About missing values, it is possible to observe:
 - The number of missing values 12 is not a problem in terms of training a model, as it only influences 0.3% of the data.
 - All missing values from `pais_estabelecimento` are also missing in `cidade_estabelecimento`. Maybe `cidade` and `estado` can be used to infer the missing values.
 - Missing values for column `valor` are also highly related to missing values on `establishment` columns. It might be a quality from the organization responsible for sending the data.
 
 The presence of missing values on training might be an indicative that production data might also have missing values. It would be interesting to know what to do in terms of product. Some options are:
 - Do not use features with missing values.
 - Do not classify data with missing values.
 - Perform generic data imputation for missing values.
 - Use data from a recent user's history to infer the location (using some time distance threshold).
 - Use an algorithm that deals with missing values.

## Feature Engineering

Some functions were created to derive new features from the available columns.
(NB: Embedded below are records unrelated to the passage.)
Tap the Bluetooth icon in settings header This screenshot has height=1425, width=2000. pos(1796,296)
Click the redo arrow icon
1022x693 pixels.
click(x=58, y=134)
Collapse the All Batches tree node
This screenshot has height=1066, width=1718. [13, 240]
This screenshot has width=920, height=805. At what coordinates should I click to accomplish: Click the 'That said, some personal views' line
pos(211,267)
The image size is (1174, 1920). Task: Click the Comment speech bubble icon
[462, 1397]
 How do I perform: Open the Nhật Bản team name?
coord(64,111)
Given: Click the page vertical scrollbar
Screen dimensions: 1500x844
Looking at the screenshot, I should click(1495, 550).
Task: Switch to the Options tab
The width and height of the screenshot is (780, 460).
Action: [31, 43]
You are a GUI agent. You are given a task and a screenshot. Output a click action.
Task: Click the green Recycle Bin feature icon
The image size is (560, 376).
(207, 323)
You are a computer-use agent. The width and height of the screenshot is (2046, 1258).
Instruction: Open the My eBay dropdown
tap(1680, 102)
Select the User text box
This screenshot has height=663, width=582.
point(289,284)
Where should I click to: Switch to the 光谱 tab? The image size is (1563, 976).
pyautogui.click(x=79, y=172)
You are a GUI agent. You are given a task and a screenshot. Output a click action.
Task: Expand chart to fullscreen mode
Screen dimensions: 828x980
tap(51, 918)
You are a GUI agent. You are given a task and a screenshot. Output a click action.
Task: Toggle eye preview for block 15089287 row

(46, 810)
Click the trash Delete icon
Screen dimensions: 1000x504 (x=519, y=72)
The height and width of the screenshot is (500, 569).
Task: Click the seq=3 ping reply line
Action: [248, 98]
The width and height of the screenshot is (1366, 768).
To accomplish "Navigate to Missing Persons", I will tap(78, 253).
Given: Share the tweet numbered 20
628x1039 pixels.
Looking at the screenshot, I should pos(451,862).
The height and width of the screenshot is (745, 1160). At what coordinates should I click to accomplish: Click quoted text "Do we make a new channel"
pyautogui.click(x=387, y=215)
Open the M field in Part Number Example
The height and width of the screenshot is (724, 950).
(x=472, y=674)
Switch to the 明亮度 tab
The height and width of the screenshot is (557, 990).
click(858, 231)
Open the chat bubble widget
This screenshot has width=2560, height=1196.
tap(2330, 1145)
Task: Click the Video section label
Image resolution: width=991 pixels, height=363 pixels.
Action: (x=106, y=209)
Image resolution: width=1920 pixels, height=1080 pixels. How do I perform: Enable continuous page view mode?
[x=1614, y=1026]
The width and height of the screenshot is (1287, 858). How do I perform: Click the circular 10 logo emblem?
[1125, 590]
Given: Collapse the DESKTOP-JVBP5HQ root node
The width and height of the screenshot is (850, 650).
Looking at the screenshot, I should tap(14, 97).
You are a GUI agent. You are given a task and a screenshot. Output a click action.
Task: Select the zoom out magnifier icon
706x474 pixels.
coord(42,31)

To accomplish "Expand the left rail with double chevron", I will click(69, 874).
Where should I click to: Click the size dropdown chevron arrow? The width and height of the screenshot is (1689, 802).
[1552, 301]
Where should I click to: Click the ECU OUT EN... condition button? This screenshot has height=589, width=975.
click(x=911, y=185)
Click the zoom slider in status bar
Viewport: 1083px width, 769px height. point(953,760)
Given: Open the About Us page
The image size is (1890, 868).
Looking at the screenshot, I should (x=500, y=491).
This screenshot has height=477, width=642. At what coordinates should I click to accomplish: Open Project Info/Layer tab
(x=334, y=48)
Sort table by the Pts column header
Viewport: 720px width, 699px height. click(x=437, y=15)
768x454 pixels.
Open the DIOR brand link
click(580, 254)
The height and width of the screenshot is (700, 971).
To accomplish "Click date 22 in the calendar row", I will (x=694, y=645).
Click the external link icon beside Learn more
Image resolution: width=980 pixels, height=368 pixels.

The features created were:
 
 - `estado_estabelecimento`: Infers the establishment state from the establishment city using users' cities and states.
 - `is_a_different_city`: Indicate if user city is different from establishment city (might indicate a travel).
 - `is_a_different_state`: Indicate if user state is different from establishment state (might indicate a travel).
 - `is_a_different_country`: Indicate if user country is different from establishment state (might indicate a travel).
 - `weekday`: Extract the weekday from the date (might provide information about the type of transaction).
 - `monthday`: Extract the month day from the date (might provide information about the type of transaction).
 - `month`: Extract the month from the date (might provide information about the type of transaction).
 - `total_relative_value`: Indicate the percentage of the value from the total value.
 - `available_relative_value`: Indicate the percentage of the value from the available value.

In [11]:
(
    df
    .sample(5)
    .pipe(engineer_features)
    .T
)

Unnamed: 0,3744,1098,724,2495,1203
id,"5,38e+11","5,02e+11","5,43e+11","8,14e+11","5,02e+11"
safra_abertura,201905,201901,201807,201705,201901
cidade,santo andre,sao paulo,sao paulo,sao paulo,sao paulo
estado,sp,sp,sp,sp,sp
idade,28,34,32,28,34
sexo,f,f,f,m,f
limite_total,4200,3750,4200,4700,5200
limite_disp,2196,563,4996,3286,199
data,9.10.2019,27.09.2019,23.01.2020,2.07.2019,27.08.2019
valor,39.9,24.5,22.6,4.0,37.8


There are some other potential features that could be used, but would require some additional efforts:
 - Some time window based features:
     - Average value of last transactions.
     - Number of transactions on the last `n` days.
     - Average number of different cities on the last transactions.
 - Demographic information about user and establishment cities.
 - User cluster, considering expenses, age, gender, etc.     

## Conclusions

The main findings were:
 - There are some missing and missplacing values that degrades the dataset quality. The number of issues is not excessive, but I might require some additional treatments when performing production/test predictions.
 - Some additional features were derived based on location, date, limits and values.
 - As the new features were created and there are some quality issues, it might be relevant to perform a feature importance analysis.
 
## Future Activities

Some additional possibilities are:
 - Compute features correlation.
 - Analyze the history of some users to identify new possible features and patterns.
 - Analyze the transaction types along time.